Citation: Wager, T. D., van Ast, V. A., Hughes B. L., Davidson, M. L., Lindquist, M. A., Ochsner, K. N.. (2009). Brain mediators of cardiovascular responses to social threat, part II: Prefrontal-subcortical pathways and relationship with anxiety. Neuroimage, 47, 836-51.
Social evaluative threat (SET) is a potent stressor in humans that causes autonomic changes, endocrine responses, and multiple health problems. Neuroimaging has recently begun to elucidate the brain correlates of SET, but as yet little is known about the mediating cortical-brainstem pathways in humans. This paper replicates and extends findings in a companion paper (Wager et al., 2009) using an independent cohort of participants and different image acquisition parameters. Here, we focused specifically on relationships between the medial prefrontal cortex (MPFC), midbrain periaqueductal gray (PAG), and heart rate (HR).
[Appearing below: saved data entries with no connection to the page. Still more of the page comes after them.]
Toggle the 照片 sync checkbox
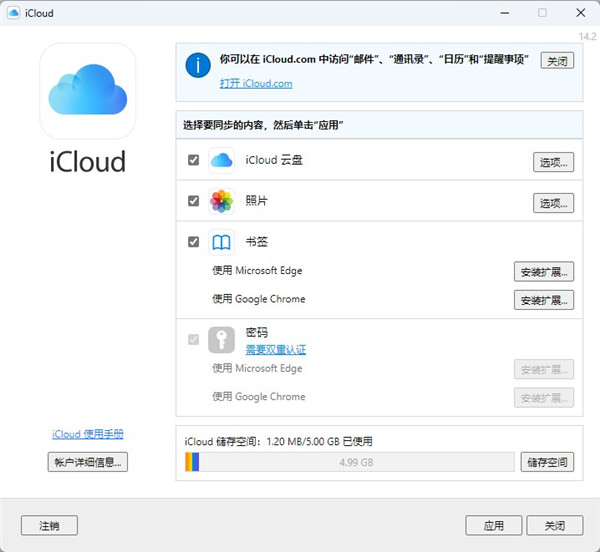click(x=193, y=201)
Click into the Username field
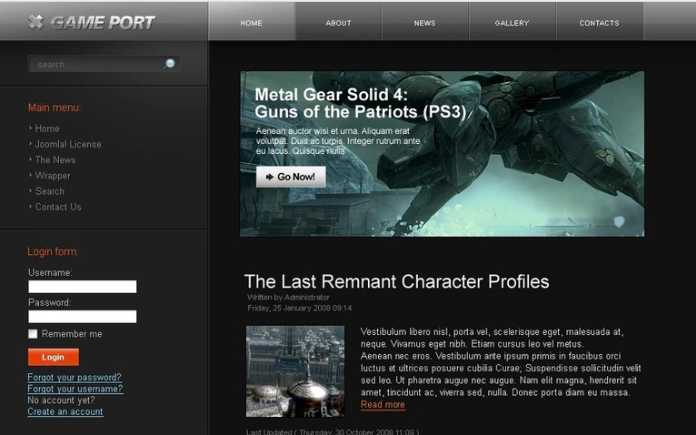This screenshot has height=435, width=696. tap(83, 286)
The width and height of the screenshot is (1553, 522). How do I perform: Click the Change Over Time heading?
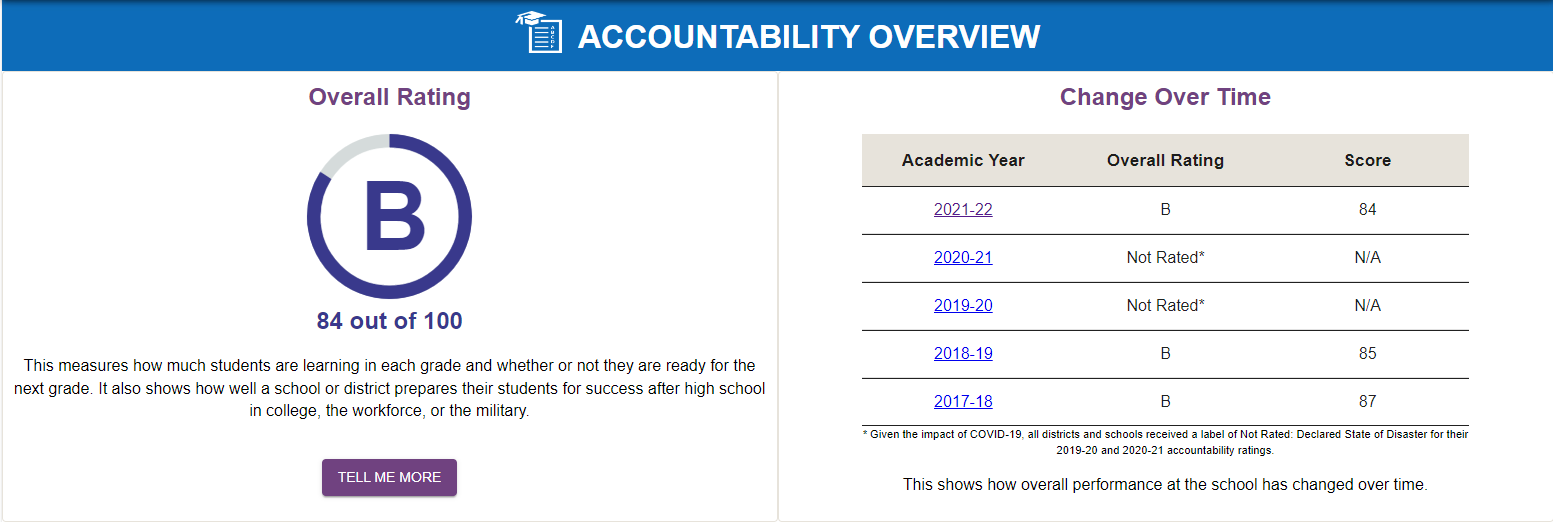pos(1165,97)
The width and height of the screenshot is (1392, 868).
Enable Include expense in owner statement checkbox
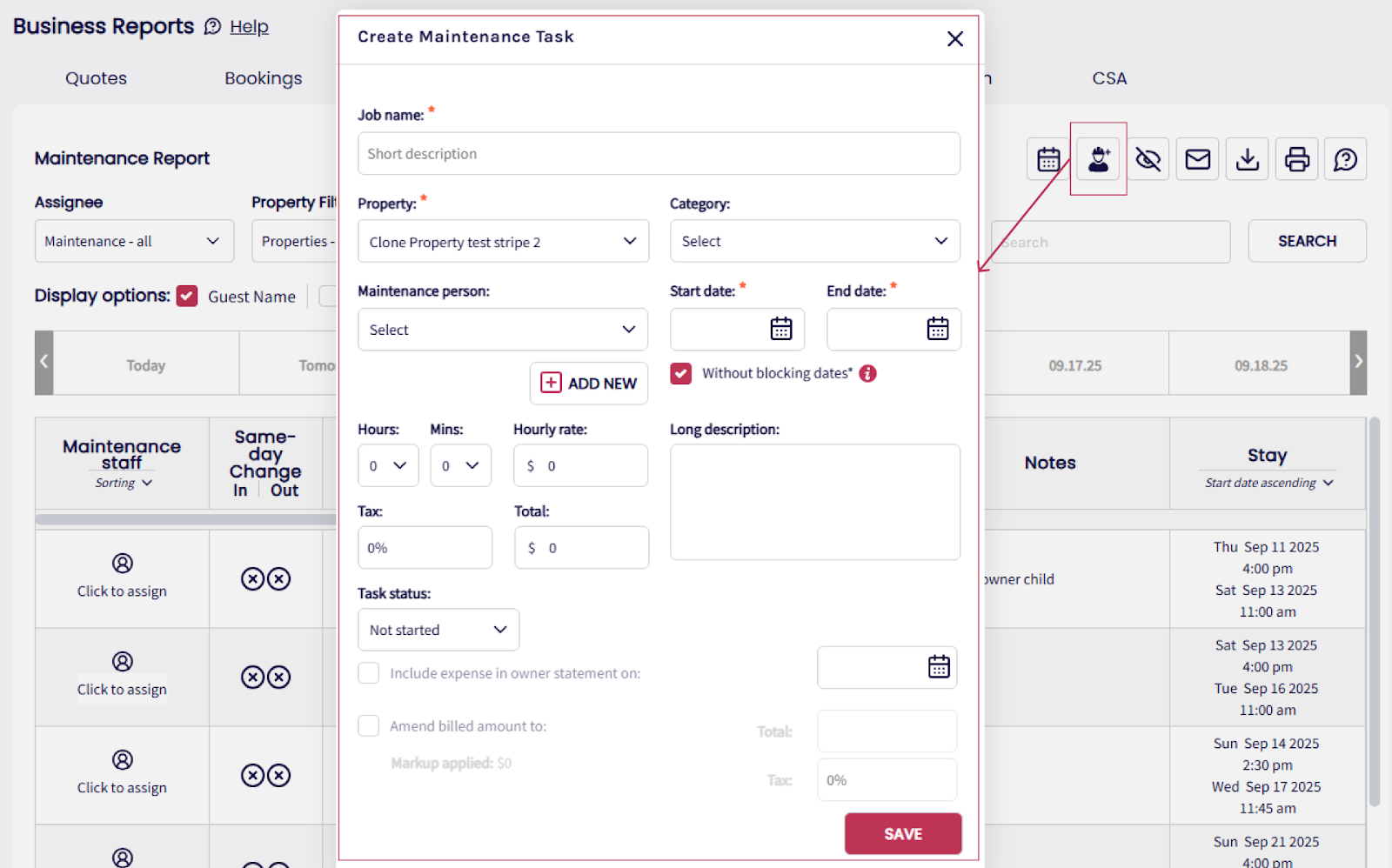tap(369, 673)
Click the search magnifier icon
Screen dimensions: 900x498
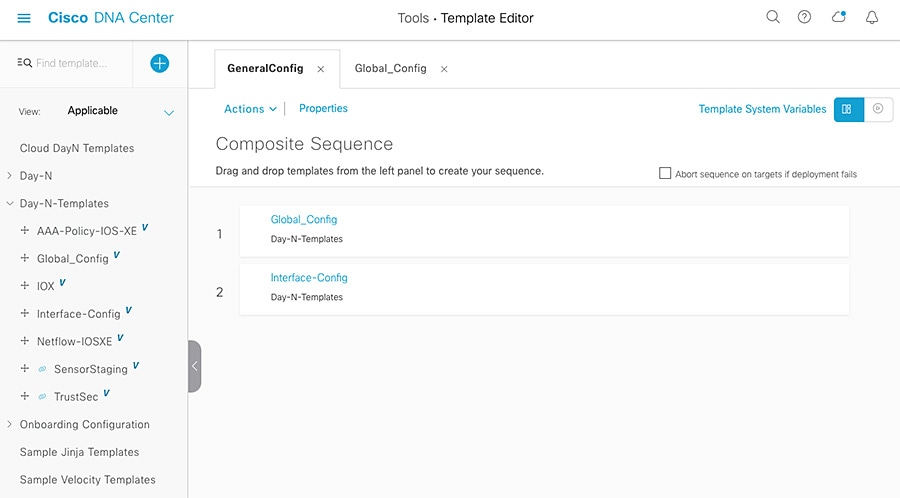coord(772,18)
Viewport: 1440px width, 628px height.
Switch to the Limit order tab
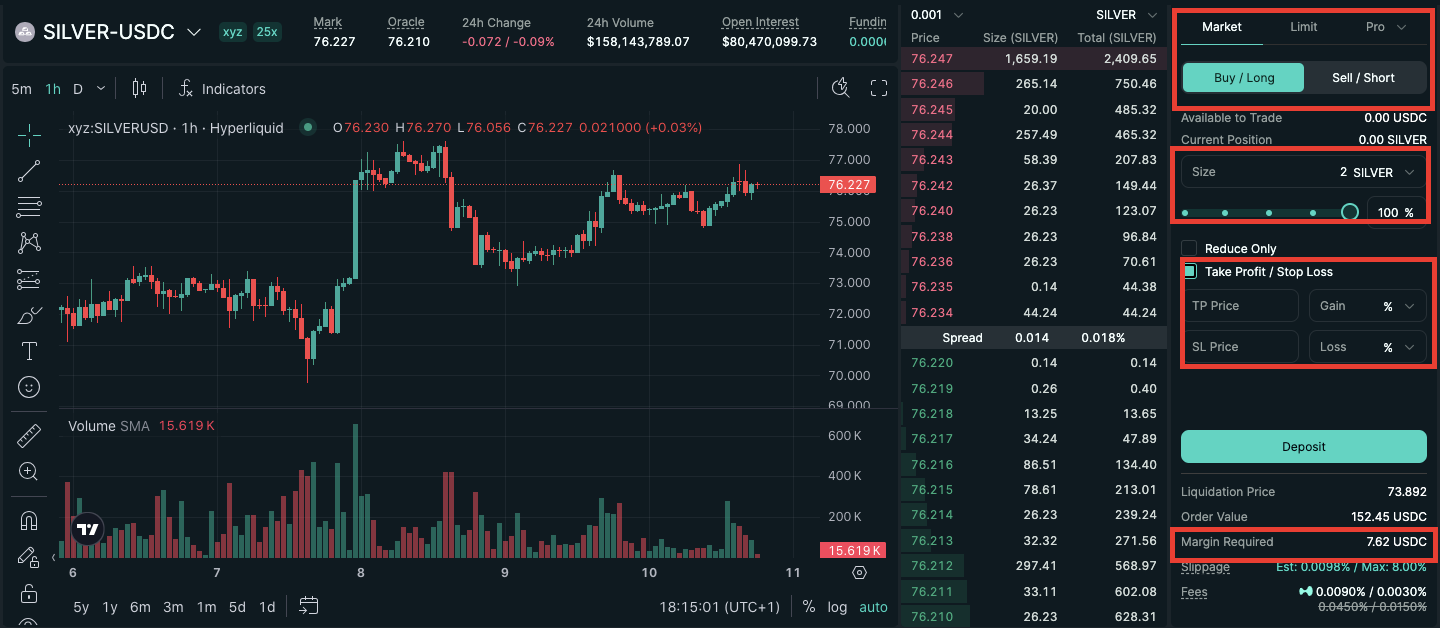point(1303,27)
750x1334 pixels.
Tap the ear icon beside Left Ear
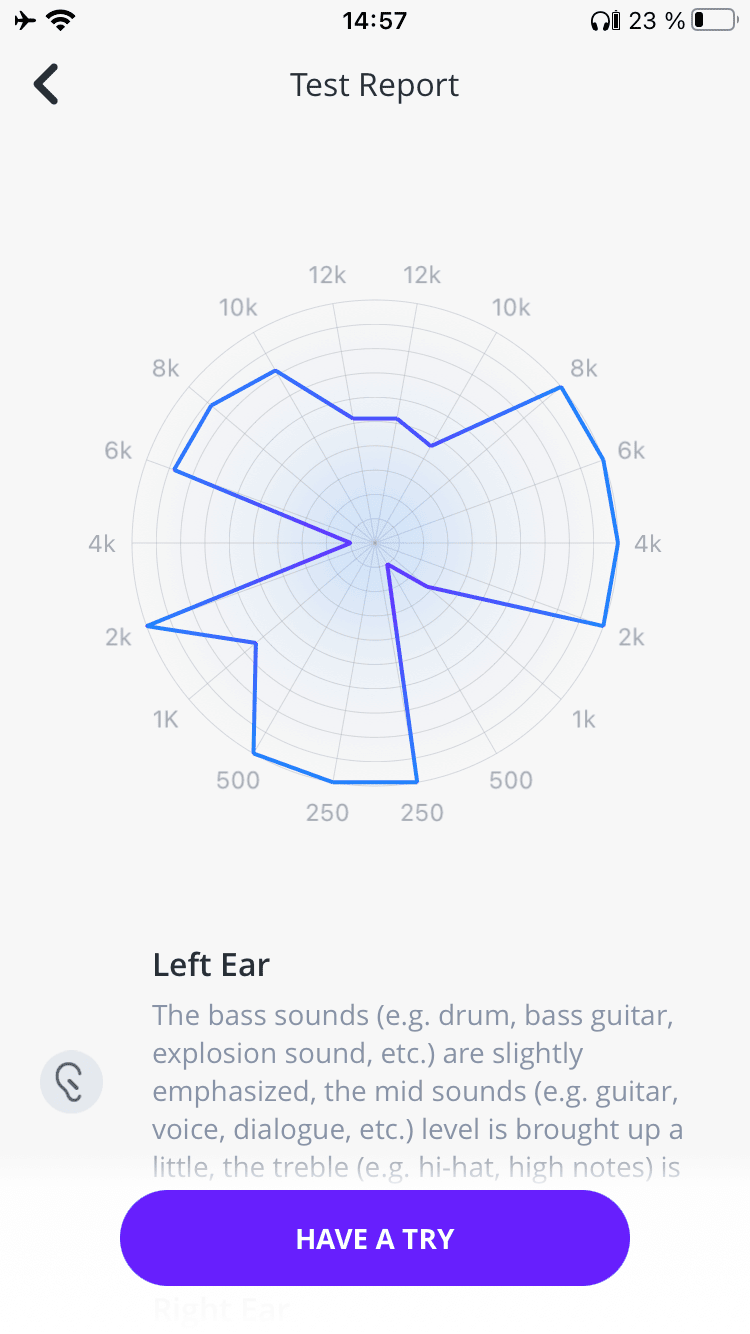pos(71,1082)
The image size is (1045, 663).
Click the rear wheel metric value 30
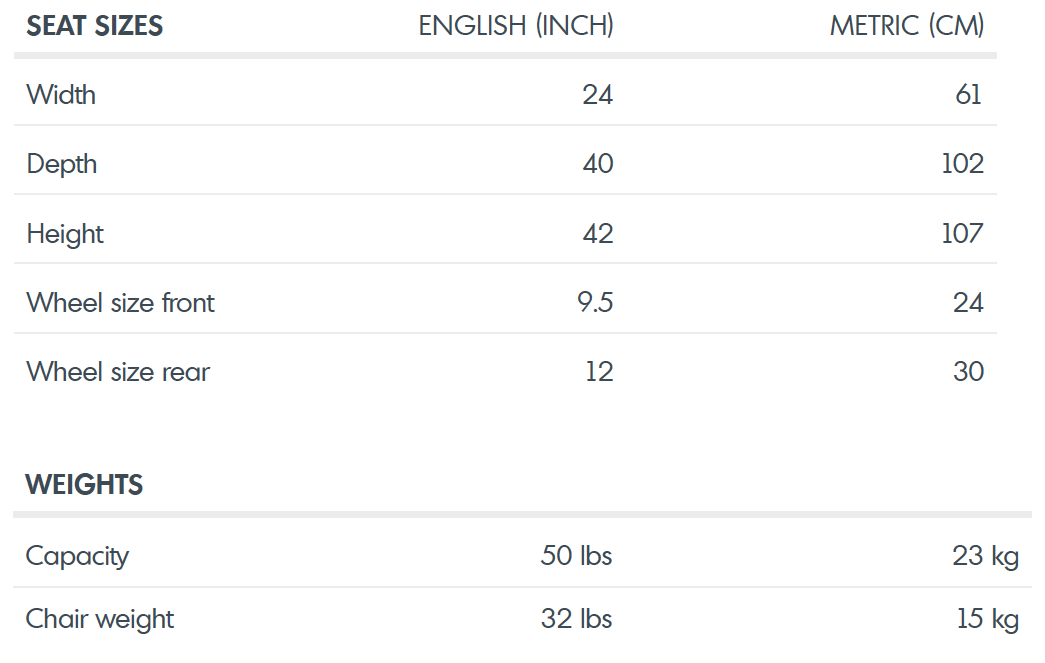click(x=968, y=372)
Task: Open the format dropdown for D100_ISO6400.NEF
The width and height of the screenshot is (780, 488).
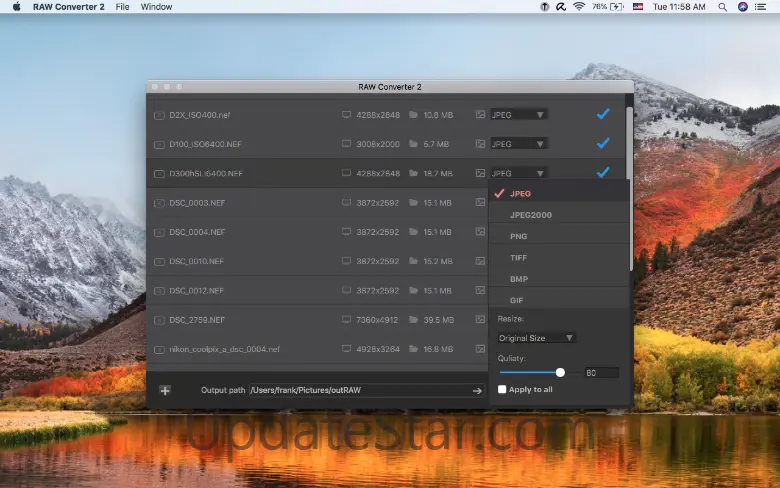Action: coord(518,144)
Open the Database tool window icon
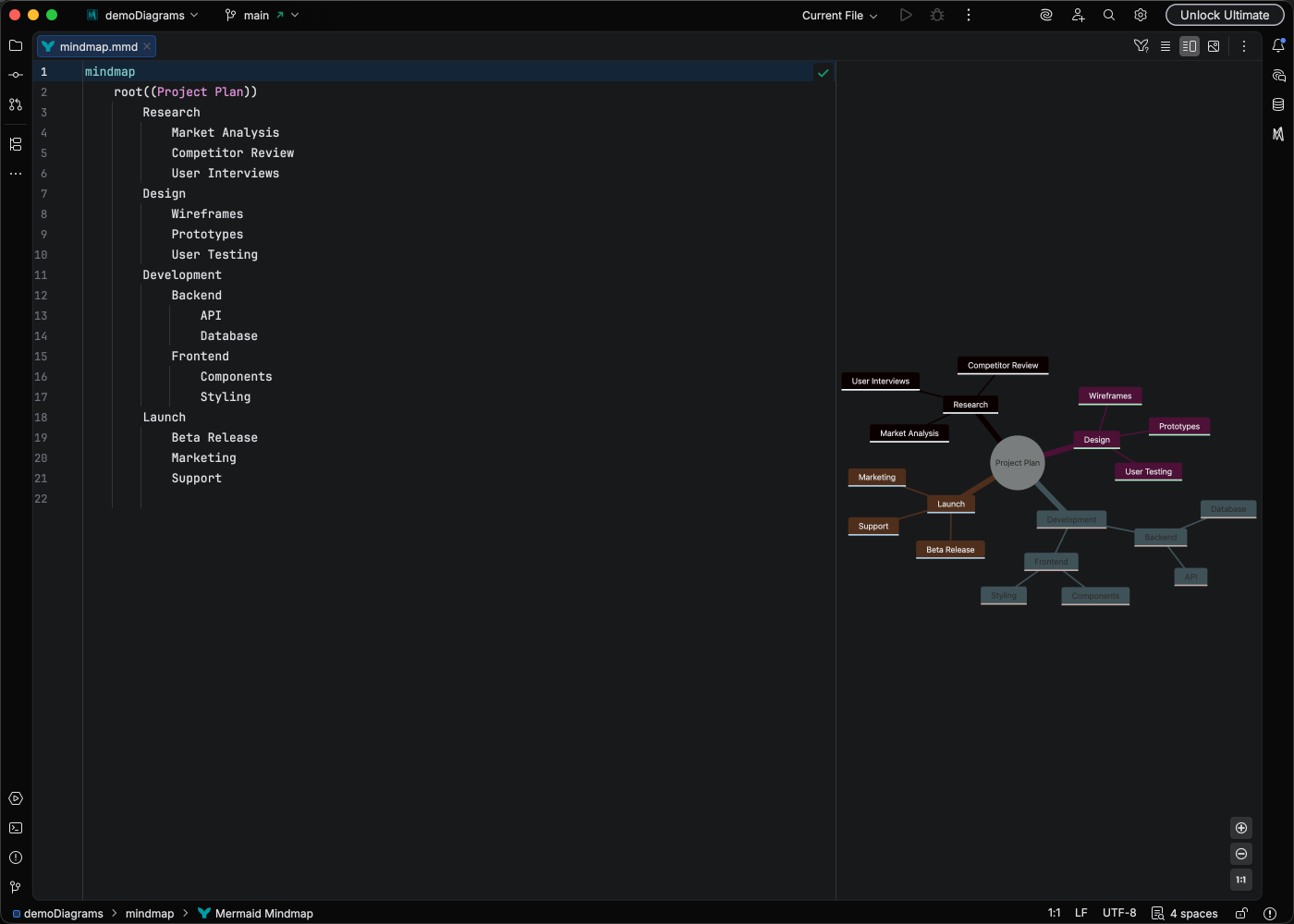The width and height of the screenshot is (1294, 924). point(1278,104)
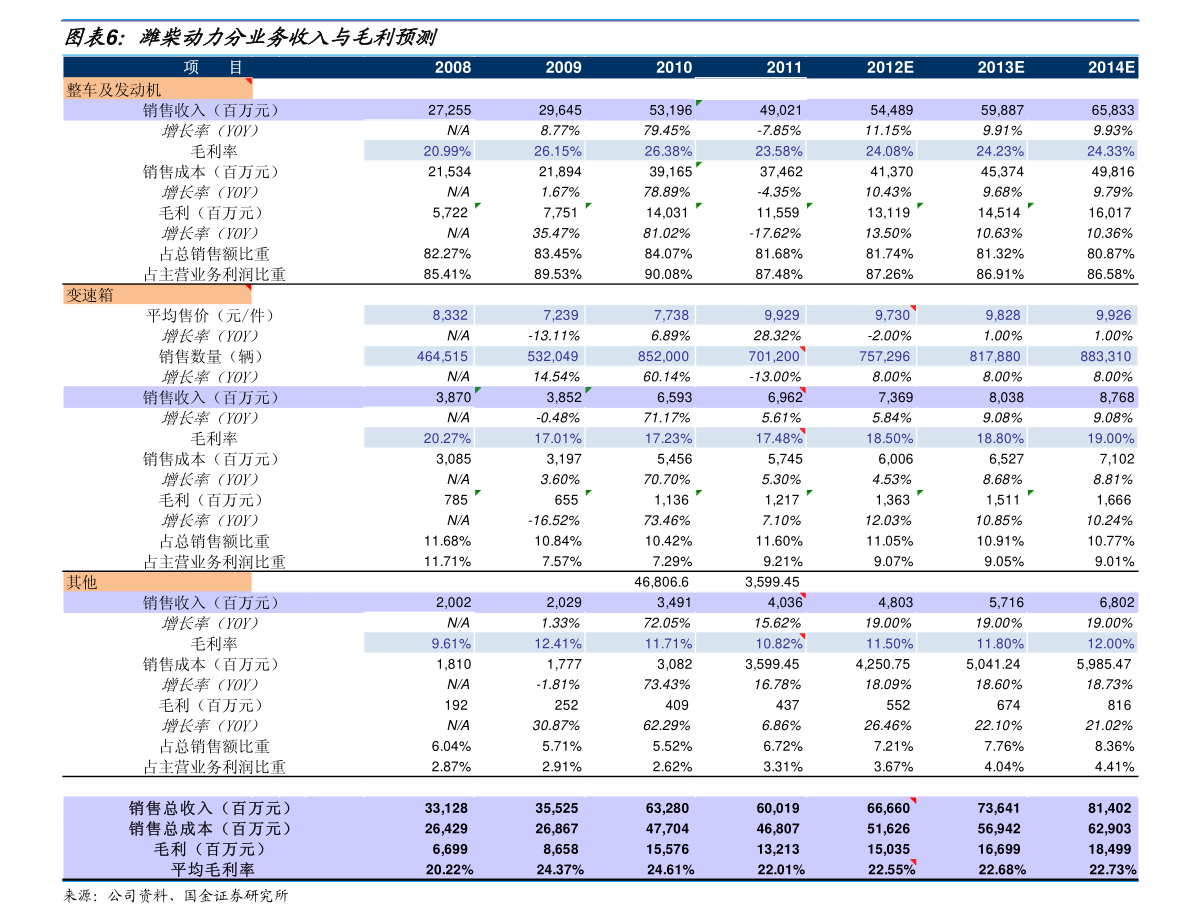Image resolution: width=1191 pixels, height=924 pixels.
Task: Click the selected empty cell under 2011 header
Action: (x=750, y=88)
We applied multi-level path analysis to localize brain mediators of SET effects on HR and self-reported anxiety. HR responses were mediated by opposing signals in two distinct sub-regions of the MPFC-increases in rostral dorsal anterior cingulate cortex (rdACC) and de-activation in ventromedial prefrontal cortex (vmPFC). In addition, HR responses were mediated by PAG. Additional path analyses provided support for two cortical-subcortical pathways: one linking vmPFC, PAG, and HR, and another linking rdACC, thalamus, and HR. PAG responses were linked with HR changes both before and during SET, whereas cortical regions showed stronger connectivity with HR during threat. Self-reported anxiety showed a partially overlapping, but weaker, pattern of mediators, including the vmPFC, dorsomedial prefrontal cortex, and lateral frontal cortex, as well as substantial individual differences that were largely unexplained. Taken together, these data suggest pathways for the translation of social threats into both physiological and experiential responses, and provide targets for future research on the generation and regulation of emotion.